We can see how outliers negatively influence the fit of the regression line in the second plot.To identify influential points in the second dataset, we can can calculate #fit the linear regression model to the dataset with outliers#find Cook's distance for each observation in the dataset
A data point that has a large value for Cook's Distance indicates that it strongly influences the fitted values.
levels of Cook's distance at which to draw contours.logical indicating if a smoother should be added to Cook’s Distance Cook’s distance is a measure computed with respect to a given regression model and therefore is impacted … A logical variable to indicate whether to print graph in a new window. Ein Cook’s Distance Plot der anzeigt, ob es ”einflussreiche” Datenpunkte gibt (also Datenpunkte ohne die das Ergebnis signifikant anders w¨are). Details Cook's distance and leverage are used to detect highly influential data points, i.e. An integer indicating the number of top Cook's distances to be labelled in the plot. Plot cook's distance graph.

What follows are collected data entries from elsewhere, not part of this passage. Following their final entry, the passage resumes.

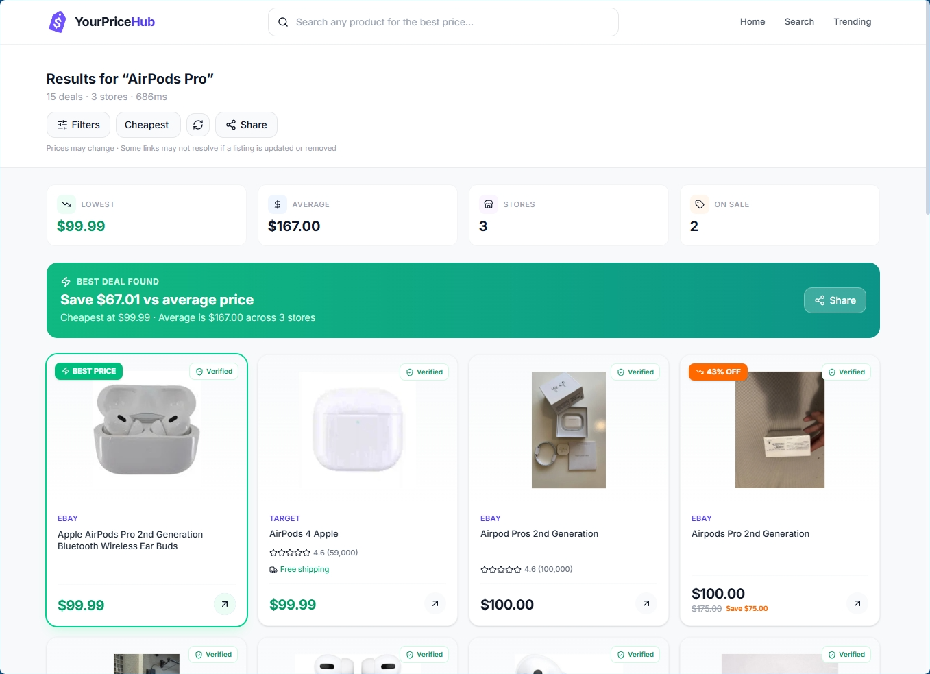This screenshot has width=930, height=674.
Task: Click the YourPriceHub logo icon
Action: (58, 21)
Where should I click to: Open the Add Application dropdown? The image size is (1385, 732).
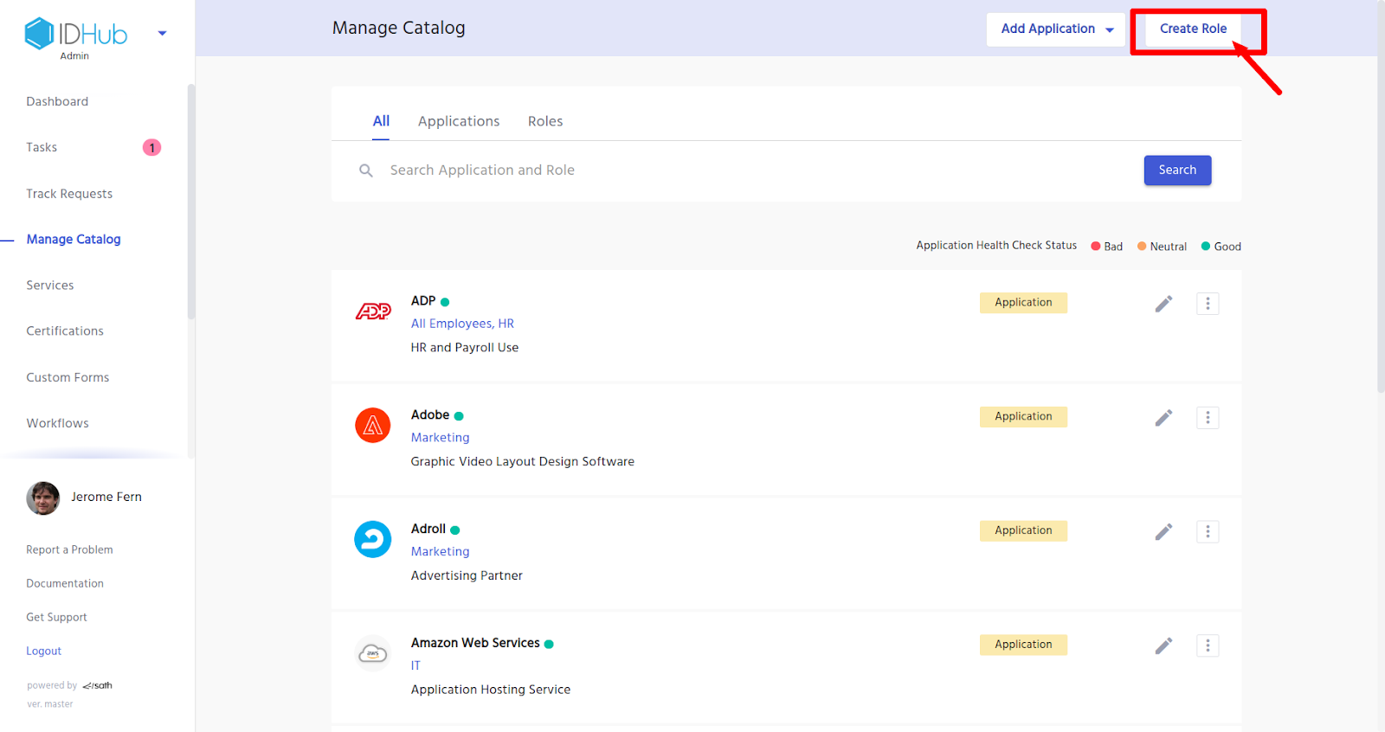pos(1056,29)
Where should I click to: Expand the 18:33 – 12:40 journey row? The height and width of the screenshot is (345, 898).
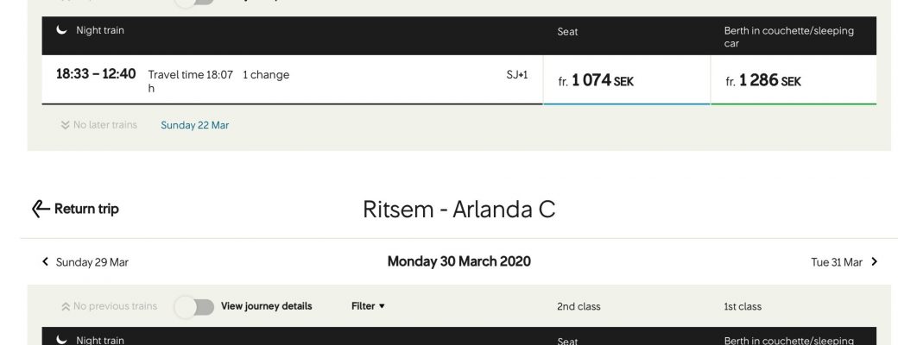(x=292, y=80)
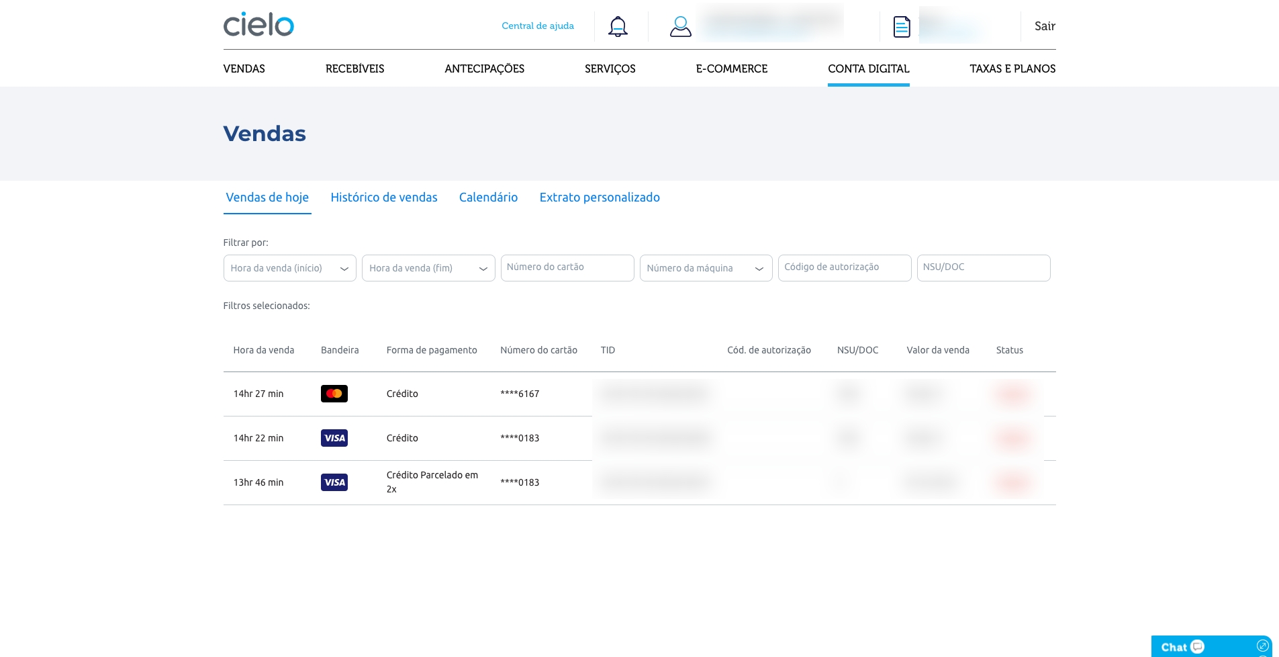Switch to Histórico de vendas tab
Viewport: 1279px width, 657px height.
[383, 198]
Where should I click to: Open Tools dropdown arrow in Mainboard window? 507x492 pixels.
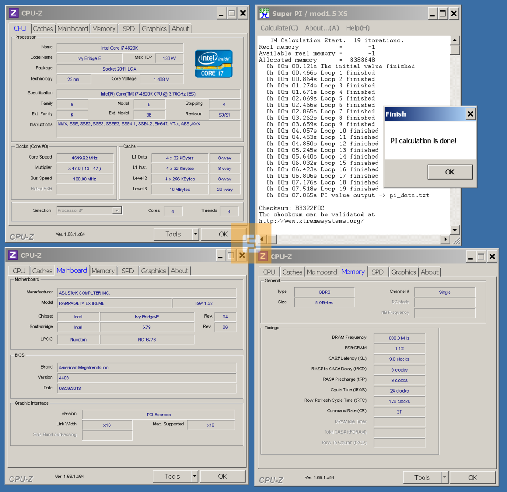(x=194, y=477)
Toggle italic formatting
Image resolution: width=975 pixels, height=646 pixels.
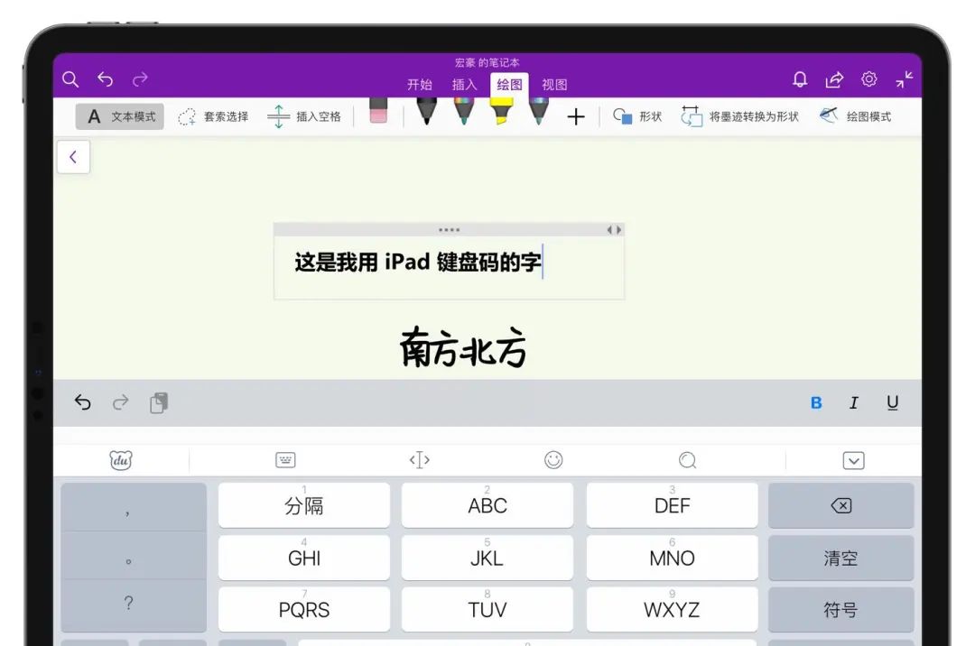tap(854, 402)
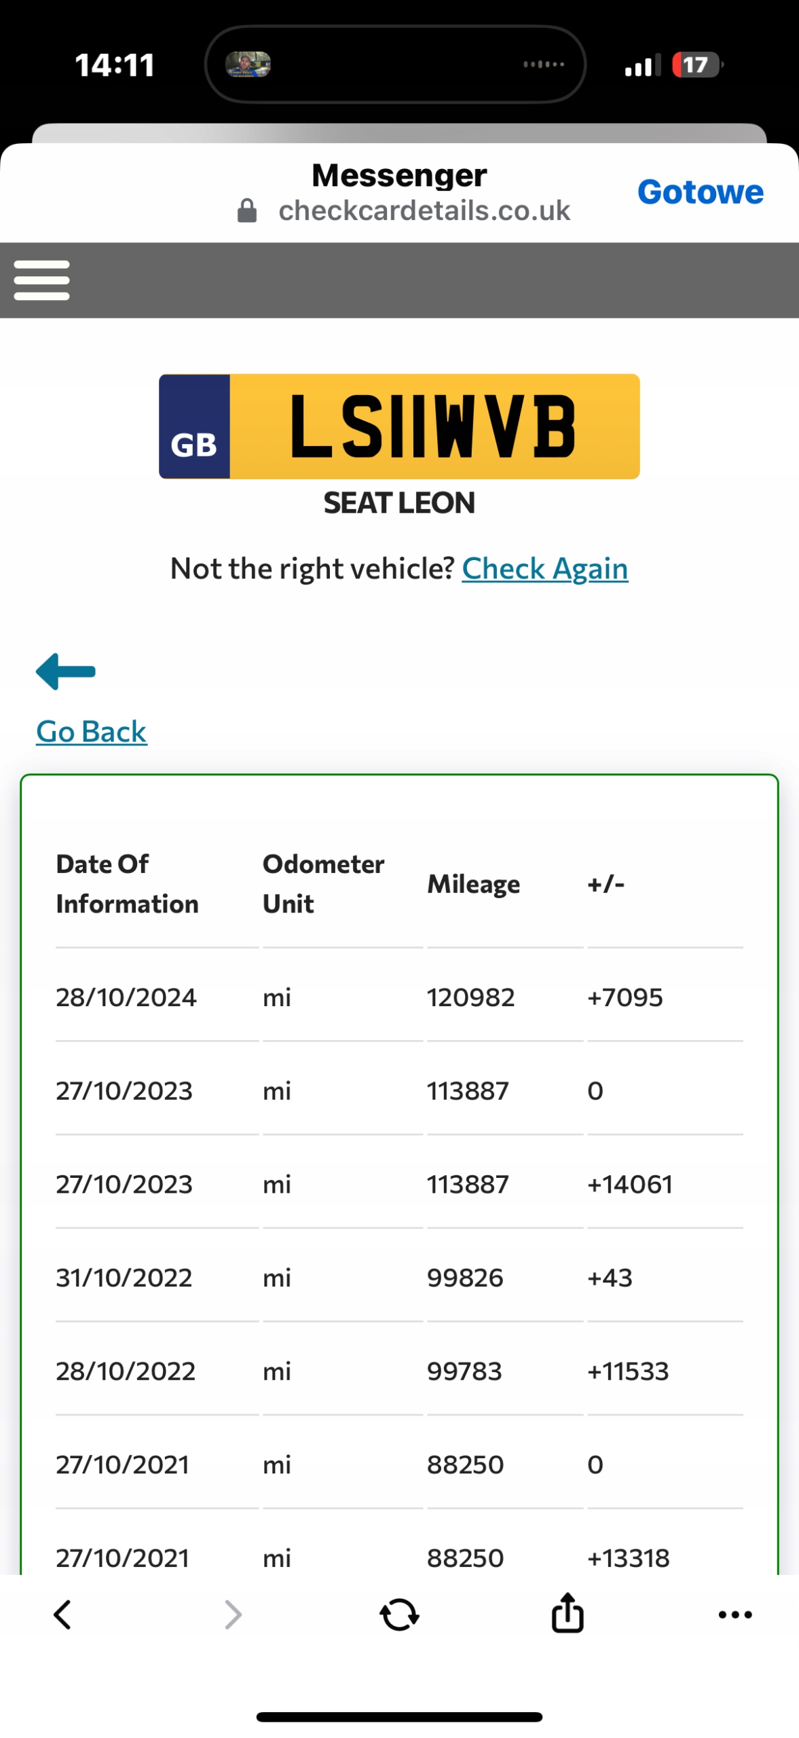Image resolution: width=799 pixels, height=1738 pixels.
Task: Open the three-dot more options
Action: pos(735,1614)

In a practical ordinary least squares analysis, Cook's distance can be used in several ways: to indicate influential data points that are particularly worth checking for validity; or to indicate regions of the design space where it would be good to be able to obtain more data points.

The formula for Cook's distance is: D i = (r i 2 / p*MSE) * (h ii / (1-h ii) 2) where: r i is the i th residual; p is the number of coefficients in the regression model; MSE is the mean squared error

In statistics, Cook's distance or Cook's D is a commonly used estimate of the influence of a data point when performing a least-squares regression analysis. It is named after the American statistician R. Dennis Cook, who introduced the concept.